By MARLENE HARRIS-TAYLOR

Blade Medical Editor

Toledo

Beginning in August all hospitals will be required to notify Medicare patients if they are considered on outpatient observation status after being hospitalized more than 24 hours.

Observation status is a confusing concept. It allows Medicare patients to be admitted, treated the same as any other patient by the hospital staff, but be classified as an outpatient – even after two days or more of care.

It began as a way to keep people in the emergency department a little longer to decide if their condition was severe enough for hospital admission.

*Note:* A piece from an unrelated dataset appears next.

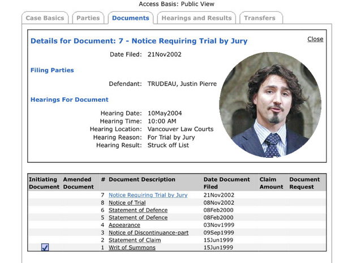Open Statement of Defence document number 5
Viewport: 352px width, 263px height.
pos(138,218)
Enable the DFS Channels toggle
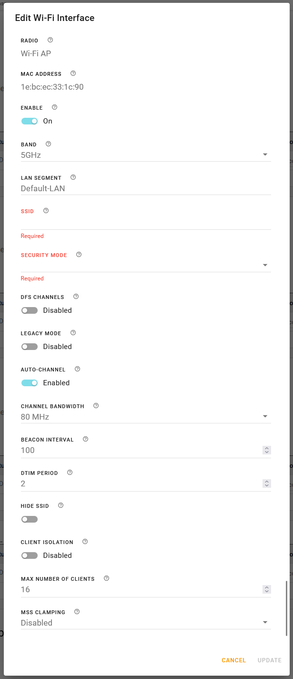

Observation status has now morphed into an accounting trick to help the government save health-care dollars, said Dr. Ann Sheehy, division head of the Department of Medicine, University of Wisconsin Hospital.

“It’s purely a billing designation. Patients can get the same medical care under both [observation and inpatient],” she said.

Dr. Sheehy also is the lead author of the report “The Observation Status Problem.”

“How can you be put in a hospital and not be considered an inpatient? It’s not even logical,” she said.

There has been a nearly 20 percent decrease in inpatient discharges from hospitals and a more than 44 percent increase in outpatient visits for Medicare beneficiaries between 2006 and 2014, according to a 2016 report by the Medicare Payment Advisory Commission.

“Part of the decline in discharges and growth in outpatient service is due to increased use of observation services as a substitute for inpatient care,” the report stated.

Medicare and private insurance companies, which offer Medicare managed-health plans, save money when a patient is under observation status because out-of-pocket costs for the beneficiary increase. Hospitals also are reimbursed at a lower rate from Medicare if patients are on observation status, which also saves money for the federal government, Dr. Sheehy said.

Observation status also often leaves patients responsible for paying the enormous cost of going into a skilled nursing facility for rehabilitation services after their hospital stay.

In many cases, Medicare beneficiaries are blindsided by the increase in their out-of-pocket costs when classified as observation outpatients.

Audrey Sherman, 68, of West Toledo was shocked when she opened the Flower Hospital bill from her husband’s recent admission.

The retired Toledo couple have Medicare Aetna Advantage health insurance and thought their bills were covered by the insurance plan.

“I just assumed if they put you in a bed you were admitted. Then I learned the hard way,” Audrey Sherman said.

Mike Sherman’s bill was nearly $1,700, primarily for medications he was given during his 21/2-day stay last November. The Shermans were expecting instead to be billed the $65 co-pay that is charged for Medicare patients for inpatient hospital stays, Audrey Sherman said.

Mike Sherman, 74, retired from the University of Toledo last year and had been on Medicare only a few months when he became ill. The Shermans did not know about Medicare rules governing observation admissions in hospitals.

When patients are designated as “inpatient status,” their bill is covered by Medicare Part A, except a small co-pay. When a hospital stay is designated as “outpatient observation,” however, the bill falls under Medicare Part B.

Medicare Part B does not cover drugs a patient is given in the hospital for any pre-existing medical conditions. For example, if a patient has diabetes and takes insulin shots on a regular basis, insulin shots given in the hospital would be billed to the patient.